In retrospect, some of the millennials’ critical attitude should actually be taken as opportunities for the older generation to engage in introspective thinking. Have they done themselves what they always tell their children to do? Have they avoided things that they want their children to avoid? How can parents prohibit their sons or daughters from smoking if they themselves smoke? How can they tell their children to put down their gadgets when the parents themselves check theirs every five minutes and shut out the surrounding human beings?
Today’s parents will have to wrestle with the issue of many alternative professions other than doctors, engineers, or pilots. The proliferation of online games at first glance merely creates generations who spend most of their time sitting in front of the laptops to engage in exciting games. What conventional parents usually do is scold their children and limit their access to the Internet. In contrast, smarter parents will see this as a chance to broaden the youngsters’ perspectives about possible careers in an era where virtual reality permeates every aspect of life.
“Don’t only play the games,” I said one day to my youngest son. “Learn how to create one. Study computer programming. There are vast opportunities in the future for those with programming skills.”
Smart parents should arm themselves with updated knowledge about what kinds of job are available out there, most of which were never thought to exist back in their own youth. Big data analysts, statisticians, web developers, actuaries, and biomedical engineers are among those considered to be the most prospective jobs in the 21st century.
Another issue that has sparked endless, almost futile, debate among teachers and today’s millennials
concerns dress code. Some formal educational institutions insist on banning long hair, piercings, dyed hair and tight dress in the school vicinity. This is a rule to which
millennials react strongly, arguing that performance does not correlate with appearance. Worse, that
educators themselves can hardly bring a uniform opinion about the policy and find it hard to counter
the millennials’ arguments.
Having said that, I still believe some values stand the test of time and will always remain invaluable for all generations that aspire to enjoy a better world. Hard work, patience, perseverance and
connection with others are those that have brought glory and success to great people from the era of
pre-independence to today’s time when Elon Musk and other geniuses define what it takes to be successful and influential.
When it comes to parenting, I spend some time with my teenage children to instil the noble values of hard work, appreciating failures and learning from them, connecting with others interpersonally rather than digitally, finding their passion and acknowledging their weaknesses, and believing in the wise saying that “there is time for everything”.

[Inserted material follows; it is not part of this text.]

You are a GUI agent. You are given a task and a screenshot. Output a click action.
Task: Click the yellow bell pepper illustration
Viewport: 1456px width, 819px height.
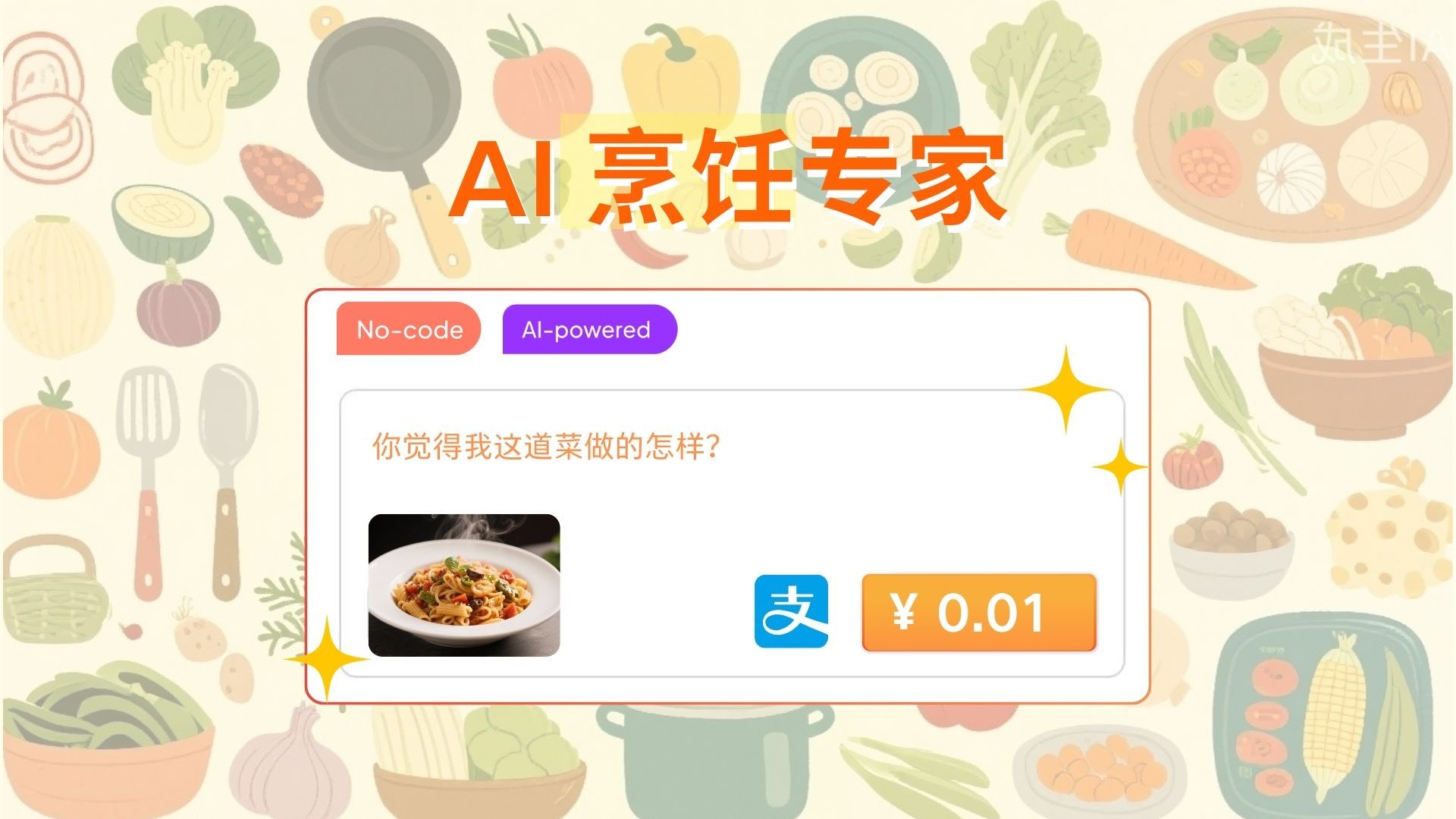point(680,76)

“PewDiePie was banned from Youtube for his Nazi-supporting shows,” I told my son, an ardent fan of PewDiePie, one morning.
“You should listen to his full explanation about what really happened. The media took only some parts from his shows and turned them into weapons to accuse him of anti-Semitism,” he replied.
“Really? How do you know?”
“From reading the news on the net.”
Millennials have virtual reality deep in their consciousness: Two intertwined forces that define the modern world. What is left for parents is a tactful attitude, broadened perspectives and flexibility to be open-minded to come to terms with this budding generation and to guide them to reap their success
Patrisius Istiarto Djiwandono is a lecturer of English Language Education at Ma Chung University in Malang, East Java, Indonesia.